A imagem acima é mais uma (com 6 a 7 décadas) das que retratam a
vida dos portugueses no tempo da ditadura de Salazar. Provavelmente, crianças
numa escola, vestidas de uma forma andrajosa e, a maior parte delas descalças
ou usando sapatos em deplorável estado de conservação. Nesse tempo, a miséria
grassava “com exceção de uma ínfima parte da população, os ricos” como afirma
Clara Ferreira Alves numa das suas crónicas semanais na Revista do semanário “Expresso”,
da qual retirámos o seguinte excerto.
“Tão felizes
que nós éramos”
Anda por aí
gente com saudades da velha portugalidade.
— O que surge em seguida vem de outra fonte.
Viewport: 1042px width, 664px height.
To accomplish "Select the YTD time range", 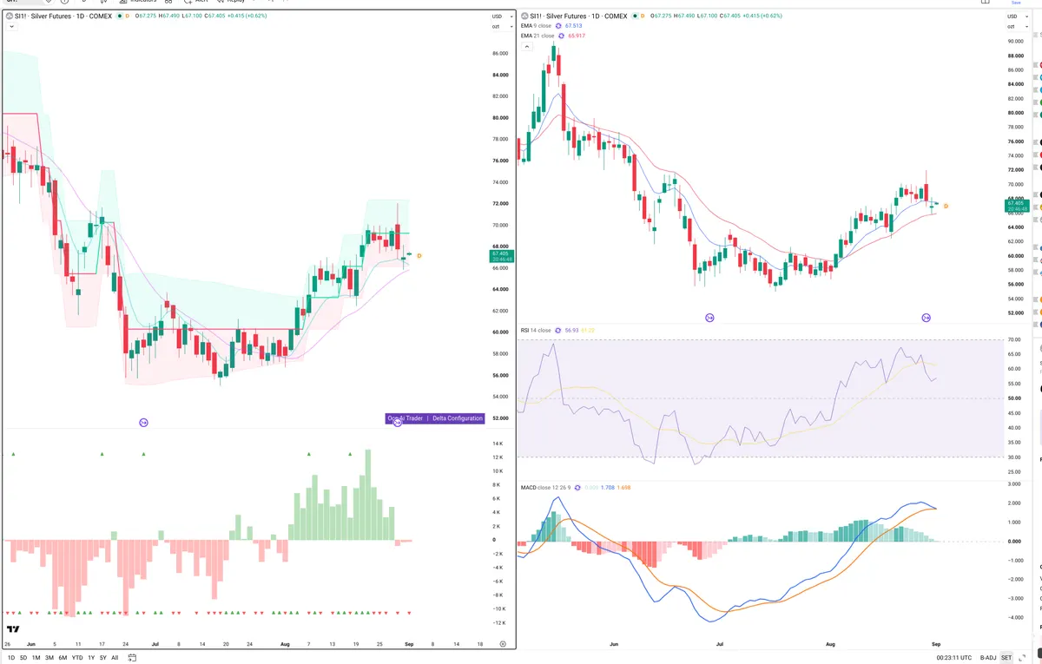I will click(77, 658).
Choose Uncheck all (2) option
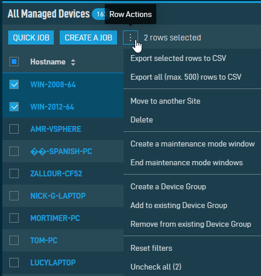Screen dimensions: 261x276 click(156, 267)
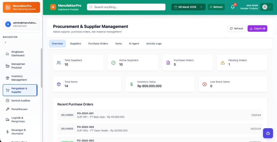
Task: Click the Manajemen Produksi factory icon
Action: [x=8, y=66]
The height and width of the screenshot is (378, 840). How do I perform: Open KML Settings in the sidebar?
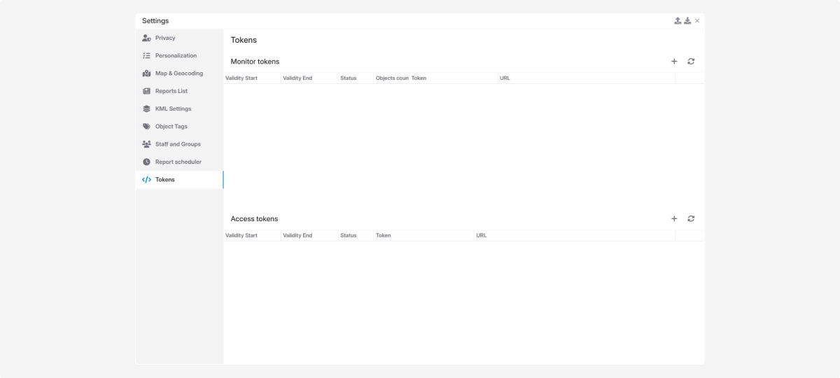[173, 109]
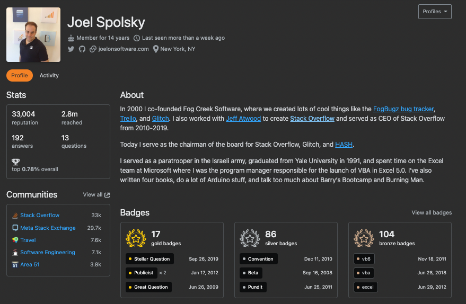This screenshot has height=304, width=466.
Task: Click the gold badge medal icon
Action: (136, 238)
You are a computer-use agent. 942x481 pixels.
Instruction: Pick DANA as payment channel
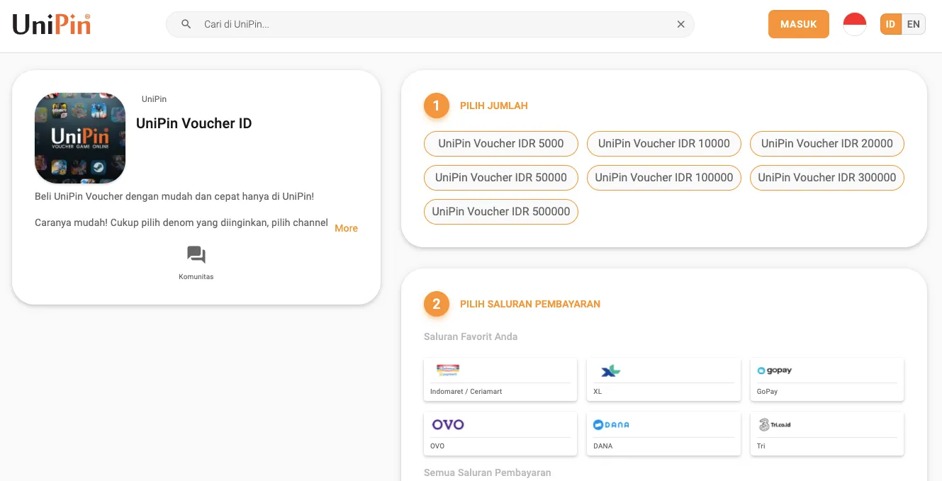663,434
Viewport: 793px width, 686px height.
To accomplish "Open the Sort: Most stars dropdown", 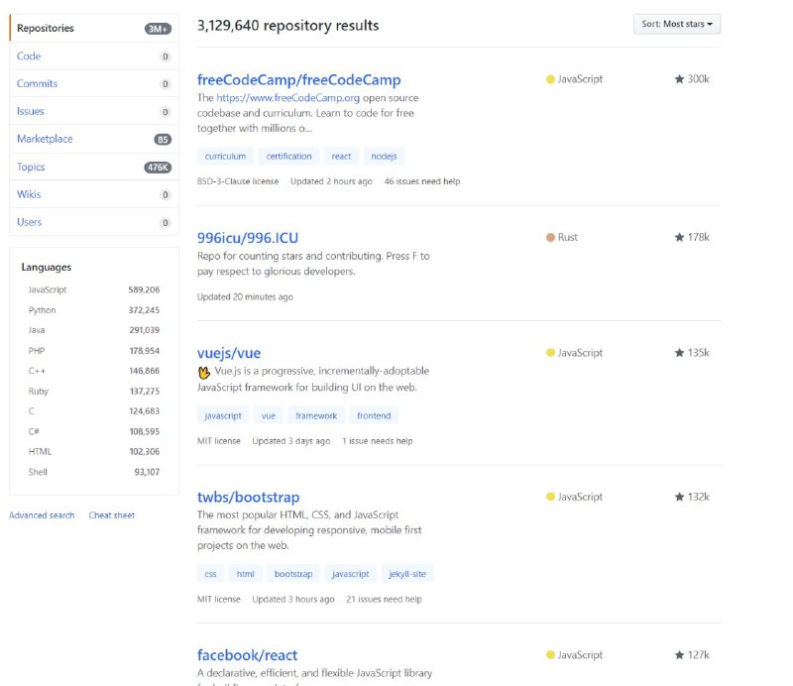I will click(x=677, y=24).
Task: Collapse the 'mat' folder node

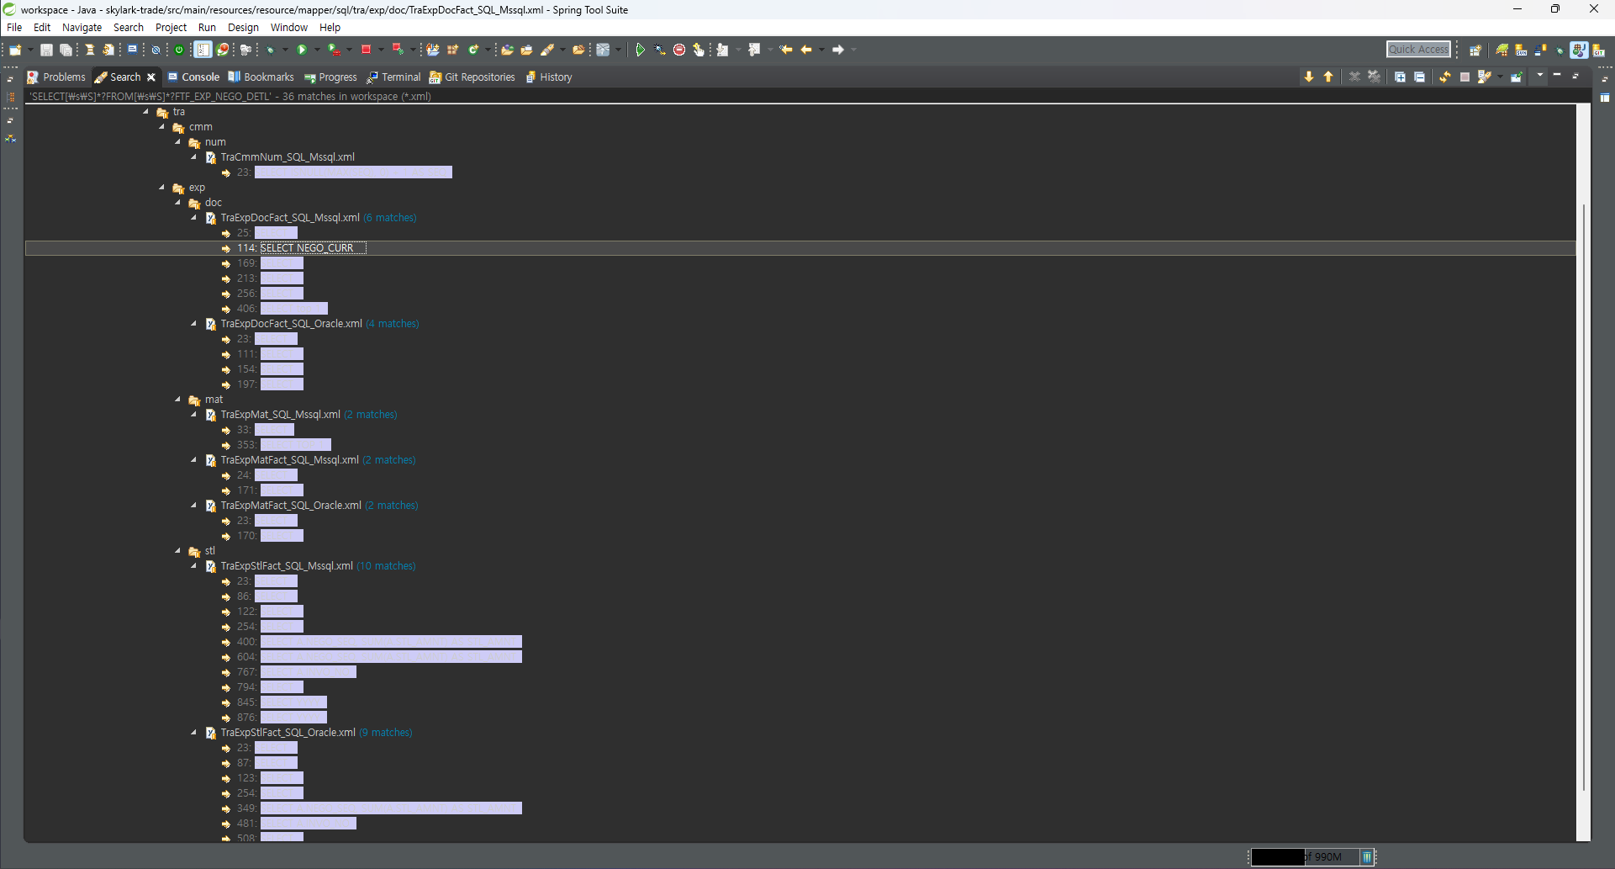Action: pyautogui.click(x=178, y=400)
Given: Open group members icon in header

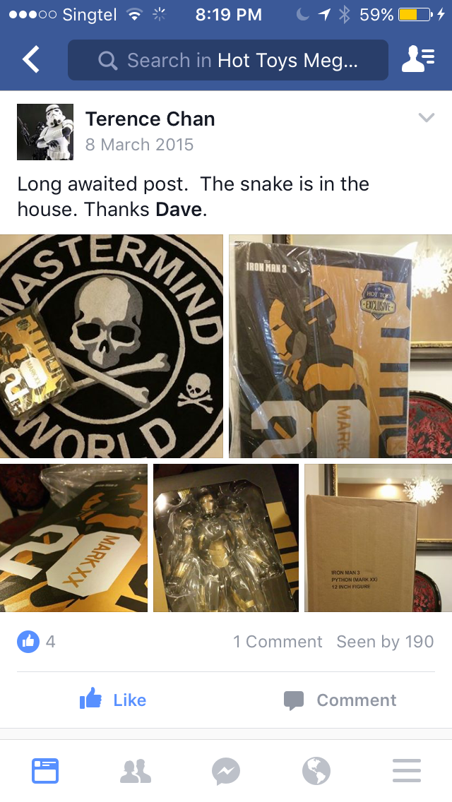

Saudades do nacionalismo, da
fronteira, da ditadura, da guerra, da PIDE, de Caxias e do Tarrafal, das cheias
do Tejo e do Douro, da tuberculose infantil, das mulheres mortas no parto, dos
soldados com madrinhas de guerra, da guerra com padrinhos políticos, dos
caramelos espanhóis, do telefone e da televisão como privilégio, do serviço
militar obrigatório, do queres fiado toma, dos denunciantes e informadores e,
claro, dessa relíquia estimada que é um aparelho de segurança. Eu não ponho
flores neste cemitério. Nesse Portugal toda a gente era pobre com exceção de
uma ínfima parte da população, os ricos. No meio havia meia dúzia de burgueses
esclarecidos, exilados ou educados no estrangeiro, alguns com apelidos que os
protegem, e havia uma classe indistinta constituída por remediados.
Uma pequena burguesia sem poder aquisitivo nem filiação ideológica a rasar o que hoje chamamos linha da pobreza. Neste filme a preto e branco, pintado de cinzento para dar cor, podia observar-se o mundo português continental a partir de uma rua. O resto do mundo não existia, estávamos orgulhosamente sós. Numa rua de cidade havia uma mercearia e uma taberna. Às vezes uma carvoaria ou uma capelista. A mercearia vendia açúcar e farinha fiados. E o bacalhau. Os clientes pagavam os géneros a prestações e quando recebiam o ordenado. Bifes, peixe fino e fruta eram um luxo.